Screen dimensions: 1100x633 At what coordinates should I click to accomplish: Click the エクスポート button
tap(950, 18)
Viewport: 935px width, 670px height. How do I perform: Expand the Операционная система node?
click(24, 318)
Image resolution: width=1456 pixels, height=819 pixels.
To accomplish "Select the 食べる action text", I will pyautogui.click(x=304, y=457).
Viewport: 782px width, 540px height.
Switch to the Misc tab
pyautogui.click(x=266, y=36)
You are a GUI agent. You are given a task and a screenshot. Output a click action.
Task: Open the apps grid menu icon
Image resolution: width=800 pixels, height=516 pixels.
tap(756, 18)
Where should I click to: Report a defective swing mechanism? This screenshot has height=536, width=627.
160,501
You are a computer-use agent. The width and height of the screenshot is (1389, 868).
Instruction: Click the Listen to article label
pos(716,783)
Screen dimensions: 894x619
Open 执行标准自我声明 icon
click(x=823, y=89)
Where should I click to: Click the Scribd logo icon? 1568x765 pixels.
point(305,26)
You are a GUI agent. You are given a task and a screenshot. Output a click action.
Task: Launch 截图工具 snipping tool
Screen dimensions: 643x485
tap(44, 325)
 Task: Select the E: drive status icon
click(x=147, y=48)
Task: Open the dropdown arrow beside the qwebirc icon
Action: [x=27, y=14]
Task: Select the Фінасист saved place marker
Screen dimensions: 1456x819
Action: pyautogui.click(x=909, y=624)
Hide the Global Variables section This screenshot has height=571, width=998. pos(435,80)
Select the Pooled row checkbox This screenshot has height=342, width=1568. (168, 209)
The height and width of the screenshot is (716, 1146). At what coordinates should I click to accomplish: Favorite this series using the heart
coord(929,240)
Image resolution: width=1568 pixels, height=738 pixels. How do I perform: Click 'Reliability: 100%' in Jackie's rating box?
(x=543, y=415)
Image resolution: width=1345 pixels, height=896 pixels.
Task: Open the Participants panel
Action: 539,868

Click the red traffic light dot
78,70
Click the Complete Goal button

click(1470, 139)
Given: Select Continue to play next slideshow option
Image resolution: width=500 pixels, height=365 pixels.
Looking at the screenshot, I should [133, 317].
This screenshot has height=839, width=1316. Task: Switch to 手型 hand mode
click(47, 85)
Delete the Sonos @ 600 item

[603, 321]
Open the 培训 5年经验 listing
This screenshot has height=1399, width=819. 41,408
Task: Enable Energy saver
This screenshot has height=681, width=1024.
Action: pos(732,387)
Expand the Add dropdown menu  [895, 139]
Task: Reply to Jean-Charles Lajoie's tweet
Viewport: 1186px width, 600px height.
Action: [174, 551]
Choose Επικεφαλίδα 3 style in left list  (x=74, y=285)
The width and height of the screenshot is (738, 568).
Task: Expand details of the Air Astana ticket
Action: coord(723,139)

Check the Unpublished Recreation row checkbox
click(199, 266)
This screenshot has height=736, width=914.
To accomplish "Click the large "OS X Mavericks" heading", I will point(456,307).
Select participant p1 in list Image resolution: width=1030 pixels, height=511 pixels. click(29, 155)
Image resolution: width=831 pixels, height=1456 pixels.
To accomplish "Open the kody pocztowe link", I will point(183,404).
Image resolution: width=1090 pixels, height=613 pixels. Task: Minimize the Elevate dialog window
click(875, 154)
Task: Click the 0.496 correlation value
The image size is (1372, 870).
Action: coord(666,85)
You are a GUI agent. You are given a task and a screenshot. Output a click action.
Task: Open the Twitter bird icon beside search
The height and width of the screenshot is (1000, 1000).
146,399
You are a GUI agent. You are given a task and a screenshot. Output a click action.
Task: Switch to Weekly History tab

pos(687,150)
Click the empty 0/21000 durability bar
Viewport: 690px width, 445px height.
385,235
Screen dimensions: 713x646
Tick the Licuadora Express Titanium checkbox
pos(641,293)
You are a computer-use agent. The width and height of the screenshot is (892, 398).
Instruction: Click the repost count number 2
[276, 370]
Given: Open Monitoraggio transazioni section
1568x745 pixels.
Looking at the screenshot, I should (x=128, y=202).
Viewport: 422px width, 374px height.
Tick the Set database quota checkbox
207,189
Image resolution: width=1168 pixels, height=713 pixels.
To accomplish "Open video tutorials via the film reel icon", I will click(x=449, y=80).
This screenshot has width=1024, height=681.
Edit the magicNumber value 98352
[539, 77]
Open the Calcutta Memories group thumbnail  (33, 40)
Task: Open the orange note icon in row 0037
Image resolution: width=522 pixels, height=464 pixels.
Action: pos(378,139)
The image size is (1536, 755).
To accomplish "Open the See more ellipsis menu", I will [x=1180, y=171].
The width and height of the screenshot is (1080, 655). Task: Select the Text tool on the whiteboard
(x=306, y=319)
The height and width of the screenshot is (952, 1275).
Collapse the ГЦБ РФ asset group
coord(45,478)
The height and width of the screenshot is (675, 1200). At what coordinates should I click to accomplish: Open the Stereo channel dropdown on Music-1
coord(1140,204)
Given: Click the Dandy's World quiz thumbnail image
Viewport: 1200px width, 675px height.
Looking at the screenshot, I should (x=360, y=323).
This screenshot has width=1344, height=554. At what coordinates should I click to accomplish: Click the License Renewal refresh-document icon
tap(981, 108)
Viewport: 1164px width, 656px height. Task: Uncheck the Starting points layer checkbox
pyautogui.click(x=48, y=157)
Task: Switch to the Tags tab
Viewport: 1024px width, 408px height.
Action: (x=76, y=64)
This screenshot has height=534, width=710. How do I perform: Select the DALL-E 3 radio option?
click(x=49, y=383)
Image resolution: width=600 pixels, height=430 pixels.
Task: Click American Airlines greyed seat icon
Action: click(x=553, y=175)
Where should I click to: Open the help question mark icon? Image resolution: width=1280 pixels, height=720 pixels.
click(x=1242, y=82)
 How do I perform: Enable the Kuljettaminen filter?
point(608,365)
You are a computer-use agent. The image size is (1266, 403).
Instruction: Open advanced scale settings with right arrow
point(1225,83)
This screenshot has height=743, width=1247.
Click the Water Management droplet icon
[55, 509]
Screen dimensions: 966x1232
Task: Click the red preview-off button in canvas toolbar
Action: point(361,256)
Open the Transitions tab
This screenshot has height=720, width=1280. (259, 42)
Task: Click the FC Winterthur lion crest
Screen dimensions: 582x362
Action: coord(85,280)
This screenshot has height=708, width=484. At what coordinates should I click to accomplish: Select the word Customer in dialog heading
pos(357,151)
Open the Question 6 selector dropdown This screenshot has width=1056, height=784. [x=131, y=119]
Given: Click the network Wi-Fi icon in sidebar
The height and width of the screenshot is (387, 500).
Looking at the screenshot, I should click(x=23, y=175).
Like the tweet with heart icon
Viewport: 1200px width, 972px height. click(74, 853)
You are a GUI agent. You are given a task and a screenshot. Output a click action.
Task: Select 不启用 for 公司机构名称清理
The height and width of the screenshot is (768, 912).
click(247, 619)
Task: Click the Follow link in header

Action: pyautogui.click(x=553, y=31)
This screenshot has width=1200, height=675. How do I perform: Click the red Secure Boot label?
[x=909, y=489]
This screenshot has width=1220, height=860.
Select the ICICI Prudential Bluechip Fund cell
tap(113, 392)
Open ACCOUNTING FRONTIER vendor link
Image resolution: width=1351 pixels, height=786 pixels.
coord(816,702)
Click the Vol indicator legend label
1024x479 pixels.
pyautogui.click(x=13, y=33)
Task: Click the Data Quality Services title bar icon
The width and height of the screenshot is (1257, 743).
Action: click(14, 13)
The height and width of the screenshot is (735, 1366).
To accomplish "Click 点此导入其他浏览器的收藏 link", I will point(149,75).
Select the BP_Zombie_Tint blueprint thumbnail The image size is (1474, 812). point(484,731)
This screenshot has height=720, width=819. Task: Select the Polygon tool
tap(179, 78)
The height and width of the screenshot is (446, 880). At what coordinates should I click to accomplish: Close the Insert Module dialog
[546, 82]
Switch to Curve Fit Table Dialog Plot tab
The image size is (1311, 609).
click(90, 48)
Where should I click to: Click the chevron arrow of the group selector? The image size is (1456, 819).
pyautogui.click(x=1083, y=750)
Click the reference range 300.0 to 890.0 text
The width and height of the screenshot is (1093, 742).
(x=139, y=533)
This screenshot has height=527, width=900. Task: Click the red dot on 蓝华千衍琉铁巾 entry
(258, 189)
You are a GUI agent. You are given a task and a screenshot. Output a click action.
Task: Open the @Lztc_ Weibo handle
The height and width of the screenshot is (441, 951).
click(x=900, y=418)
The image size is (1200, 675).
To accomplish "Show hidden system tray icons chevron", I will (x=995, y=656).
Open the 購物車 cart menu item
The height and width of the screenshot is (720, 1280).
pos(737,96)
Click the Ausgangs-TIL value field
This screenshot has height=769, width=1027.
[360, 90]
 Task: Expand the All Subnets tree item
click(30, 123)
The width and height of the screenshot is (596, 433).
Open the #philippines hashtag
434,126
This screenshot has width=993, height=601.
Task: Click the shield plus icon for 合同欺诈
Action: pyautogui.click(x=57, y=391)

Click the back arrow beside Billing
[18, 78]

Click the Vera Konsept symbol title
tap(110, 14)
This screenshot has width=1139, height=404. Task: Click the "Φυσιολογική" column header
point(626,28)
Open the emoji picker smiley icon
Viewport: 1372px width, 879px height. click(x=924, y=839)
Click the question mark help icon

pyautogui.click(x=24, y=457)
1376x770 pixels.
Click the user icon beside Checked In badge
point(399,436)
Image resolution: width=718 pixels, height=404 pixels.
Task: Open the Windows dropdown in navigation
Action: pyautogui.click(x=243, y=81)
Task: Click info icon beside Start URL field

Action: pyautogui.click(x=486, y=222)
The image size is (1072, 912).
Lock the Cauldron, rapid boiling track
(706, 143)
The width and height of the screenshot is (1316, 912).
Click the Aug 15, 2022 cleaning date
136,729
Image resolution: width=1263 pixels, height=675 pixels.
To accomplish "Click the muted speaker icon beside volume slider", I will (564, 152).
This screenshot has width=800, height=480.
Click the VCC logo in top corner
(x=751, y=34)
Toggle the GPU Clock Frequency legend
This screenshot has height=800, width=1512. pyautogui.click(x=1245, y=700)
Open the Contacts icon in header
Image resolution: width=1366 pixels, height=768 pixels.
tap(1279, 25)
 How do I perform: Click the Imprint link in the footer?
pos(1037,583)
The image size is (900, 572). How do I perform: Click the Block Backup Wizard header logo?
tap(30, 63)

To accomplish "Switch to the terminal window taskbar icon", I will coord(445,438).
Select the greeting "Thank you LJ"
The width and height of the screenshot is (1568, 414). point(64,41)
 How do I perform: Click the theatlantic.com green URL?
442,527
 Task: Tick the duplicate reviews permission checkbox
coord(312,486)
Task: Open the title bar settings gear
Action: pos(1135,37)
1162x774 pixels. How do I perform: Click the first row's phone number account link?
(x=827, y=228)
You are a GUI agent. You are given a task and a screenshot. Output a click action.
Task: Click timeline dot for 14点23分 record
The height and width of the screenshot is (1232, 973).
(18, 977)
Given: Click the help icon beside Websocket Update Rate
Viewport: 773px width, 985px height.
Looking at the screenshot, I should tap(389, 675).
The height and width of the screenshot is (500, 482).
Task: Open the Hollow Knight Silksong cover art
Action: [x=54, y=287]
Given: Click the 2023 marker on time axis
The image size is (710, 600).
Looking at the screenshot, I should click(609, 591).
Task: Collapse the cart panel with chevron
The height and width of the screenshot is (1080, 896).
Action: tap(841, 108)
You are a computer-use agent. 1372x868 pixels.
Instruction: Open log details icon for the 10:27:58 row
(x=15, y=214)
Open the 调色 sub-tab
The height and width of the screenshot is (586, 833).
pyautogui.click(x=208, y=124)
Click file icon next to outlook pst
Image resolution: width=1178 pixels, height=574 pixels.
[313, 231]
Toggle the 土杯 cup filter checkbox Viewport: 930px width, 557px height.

☆ ☆ ☆

_Prompt_: Total the lines in the records above that contain the string "thumbnail". Write only that total.

_Answer section_: 3